14. The semiconductor device of claim 13, wherein at least one of the second through electrodes in the second group covers an upper surface of the first metal layer, a side surface of the first metal layer, and a side surface of the protrusion portion.

15. The semiconductor device of claim 13, further comprising

a first seed layer covering an upper surface and a side surface of at least one of the plurality of first through electrode; and

a second seed layer covering a lower surface and a side surface of at least one of the plurality of second through electrode.

16. The semiconductor device of claim 15, wherein a step difference in a horizontal direction is formed at an interface of one of the plurality of first through electrodes and a corresponding one of the second through electrodes in the first group.

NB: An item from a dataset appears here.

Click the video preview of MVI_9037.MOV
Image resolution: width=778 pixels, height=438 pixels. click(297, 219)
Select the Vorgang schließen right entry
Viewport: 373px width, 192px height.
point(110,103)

17. The semiconductor device of claim 13, wherein one of the first through electrodes is obliquely disposed with respect to a corresponding one of the second through electrodes in the first group being in contact with the one first through electrode.

18. A semiconductor package comprising:

a base chip;

a plurality of memory chips on the base chip; and

a sealing material sealing the plurality of memory chips on the base chip,

wherein each of the plurality of memory chips comprises:

a semiconductor substrate,

an active layer covering a lower surface of the semiconductor substrate, the active layer comprising a protrusion portion and a first metal layer, the protrusion portion protruding from an upper surface of the active layer and the first metal layer covering an upper surface of the protrusion portion,

a plurality of first through electrodes passing through the active layer in a vertical direction, and

a plurality of second through electrodes passing through the semiconductor substrate in the vertical direction, and

wherein the plurality of second through electrodes comprise

a first group of the plurality of second through electrodes respectively connected to the plurality of first through electrodes and configured to transfer a signal, and a second group of the plurality of second through electrodes each connected to the first metal layer and configured to transfer power.

19. The semiconductor package of claim 18, wherein each of the plurality of memory chips includes a dynamic random access memory (DRAM) chip, and the semiconductor package includes a high bandwidth memory (HBM) package.

20. The semiconductor package of claim 18, wherein each of the plurality of first through electrodes has a first width in a horizontal direction, each of the plurality of second through electrodes has a second width in the horizontal direction, and the second width is different from the first width.